**TEXT UNDER STUDY**
/---

Friday, May. 13, 1966

Homicide on the Campus

In the dimness of the University of Chicago's Rockefeller Memorial Chapel, pretty Coed Susan Alberi, 18, passed her fellow worshiper a note. Would he please kneel in prayer? With a smile, he complied. "He thought I was trying to pick him up," Susan recounts gleefully. "Instead I choked him with my rosary."

Her "kill" was worth two points in the newest campus craze, "The Hunt," a game patterned on The Tenth Victim. As in the movie, players are divided into "hunters," who are given the names of their prey, and "victims," who are simply notified that they are on someone's assassination list. One session of the hunt goes on for four days; then the directors assay the kills, award one point if the kill was technically feasible and actually was carried out, two points, if the kill was technically brilliant. However, if the hunter is killed by his victim, he loses one point; if he kills a bystander, he loses two points. The first to win ten points is named a "decathlon" (as in the movie) and gets a party thrown in his honor.

\---

**PROVIDED INFORMATION**

/---

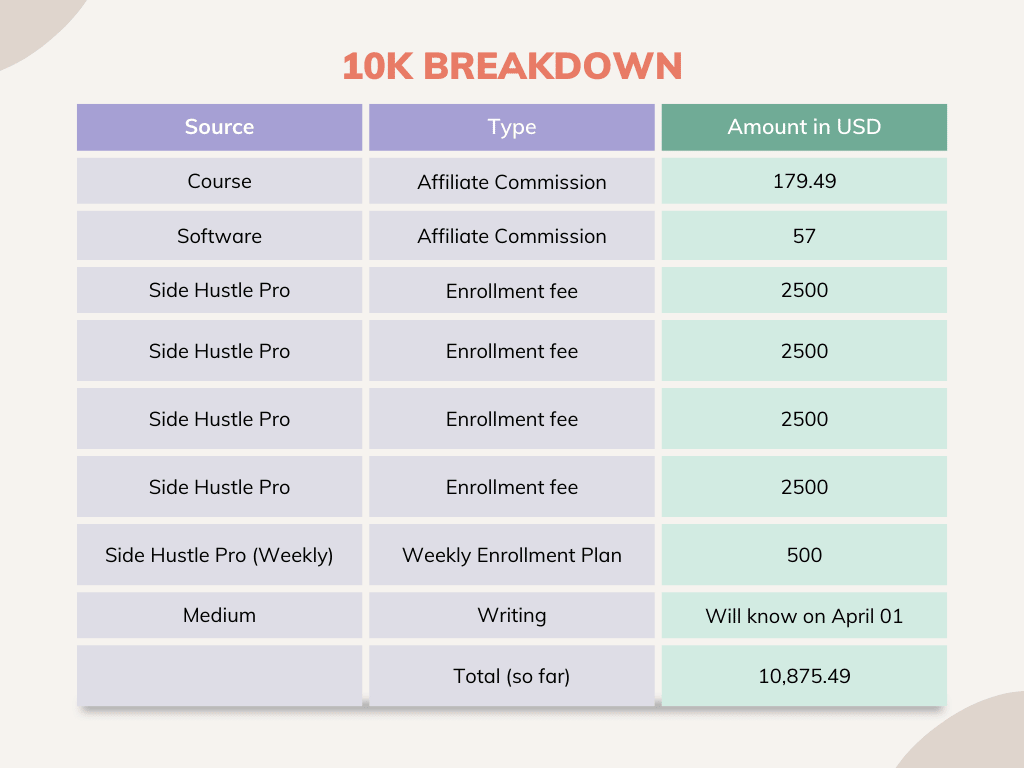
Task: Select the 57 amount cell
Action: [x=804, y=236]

\---
/---

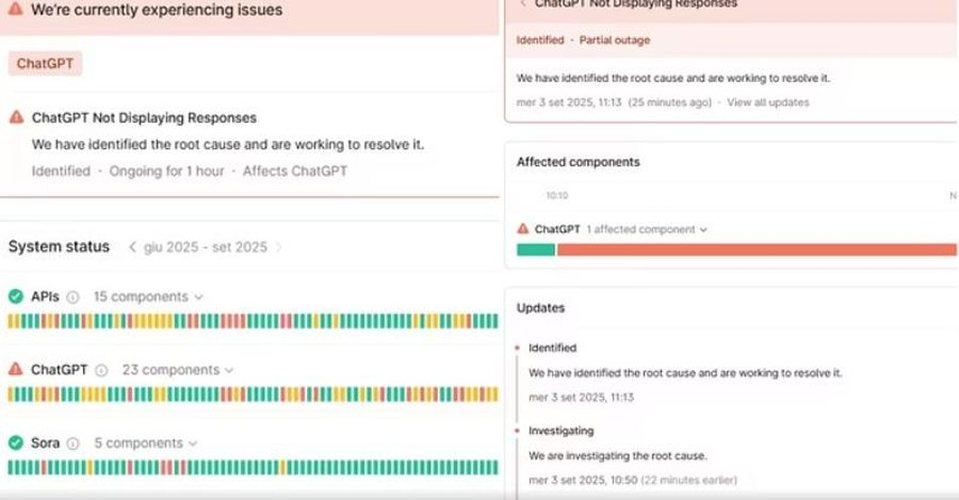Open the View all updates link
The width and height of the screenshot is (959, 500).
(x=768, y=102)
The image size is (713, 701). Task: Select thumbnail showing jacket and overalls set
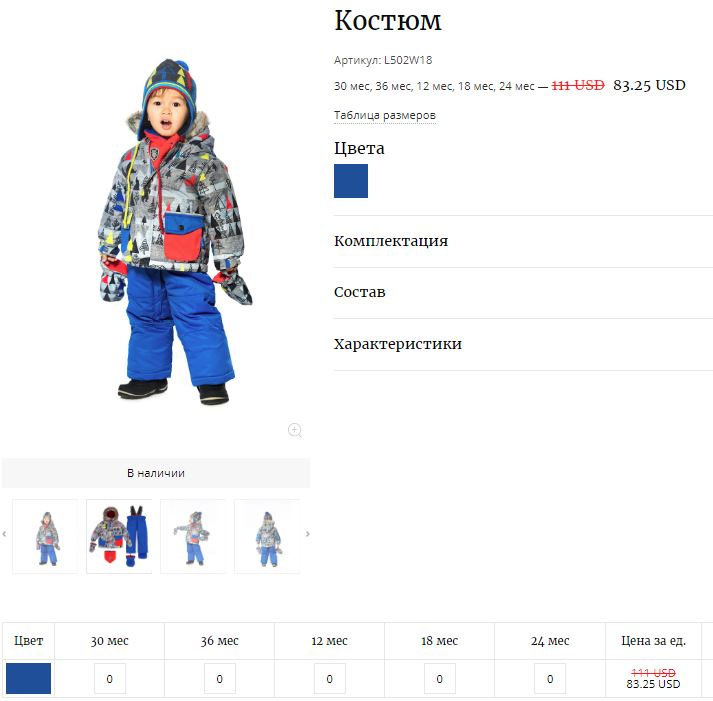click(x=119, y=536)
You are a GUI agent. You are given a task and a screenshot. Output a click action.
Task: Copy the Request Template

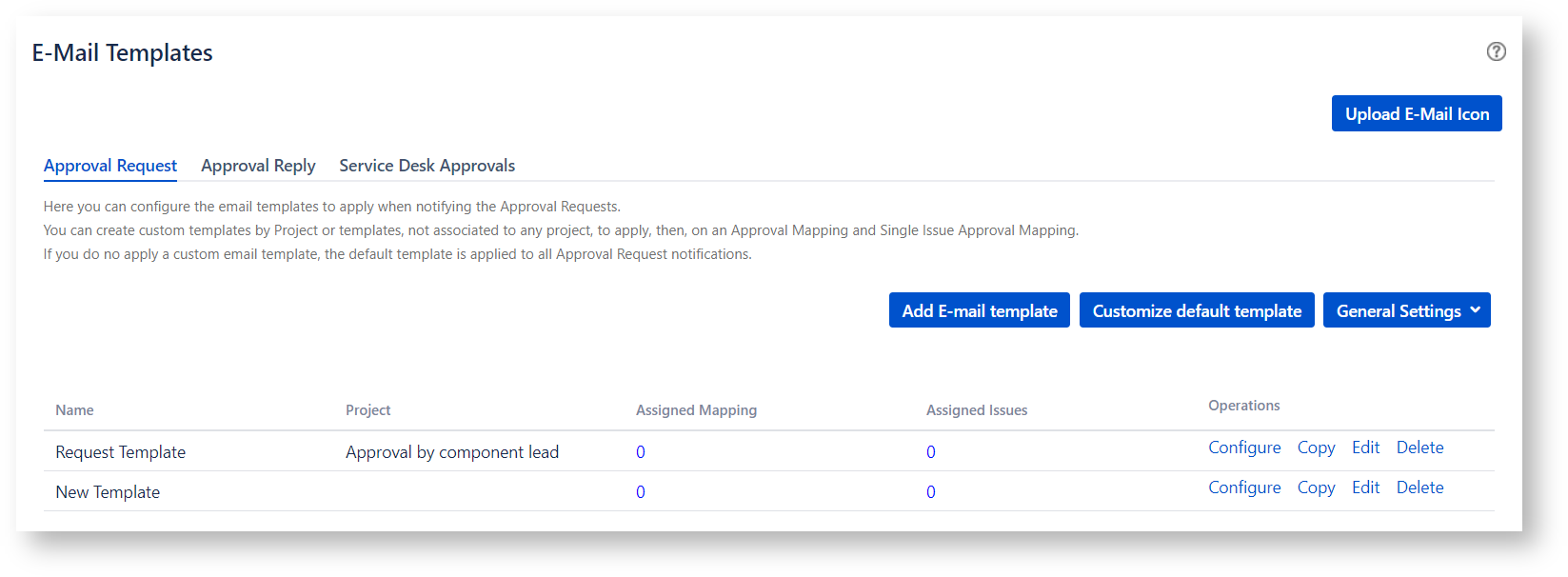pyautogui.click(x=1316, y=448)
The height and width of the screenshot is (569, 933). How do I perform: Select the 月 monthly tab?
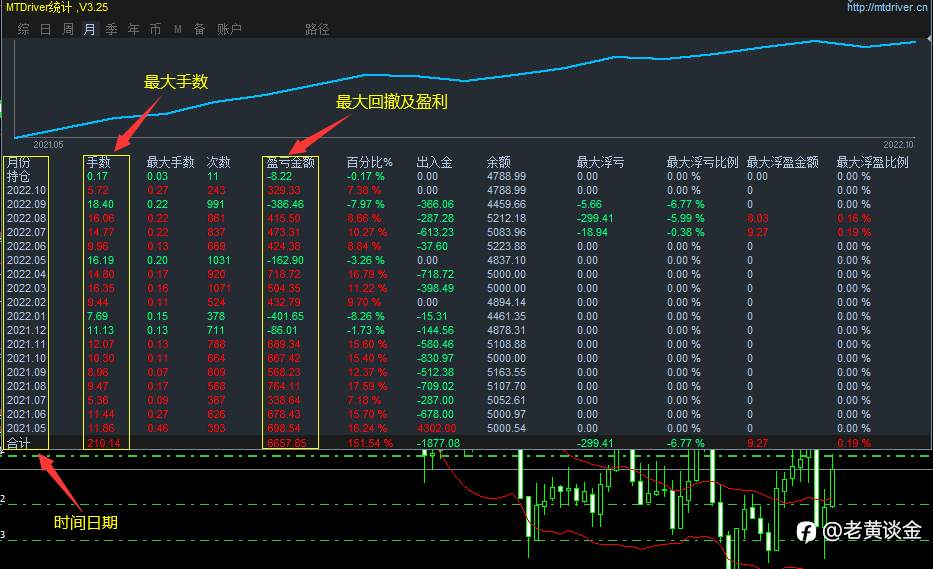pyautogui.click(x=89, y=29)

\---

**YOUR INSTRUCTIONS**
Answer these questions using the article "Homicide on the Campus."
(a) In what building did Susan Alberi choke her fellow worshiper with her rosary?
(b) How long does one session of the hunt last?
(c) How many points does a hunter lose for killing a bystander?

**ANSWER BELOW**
(a) The University of Chicago's Rockefeller Memorial Chapel.
(b) Four days.
(c) Two points.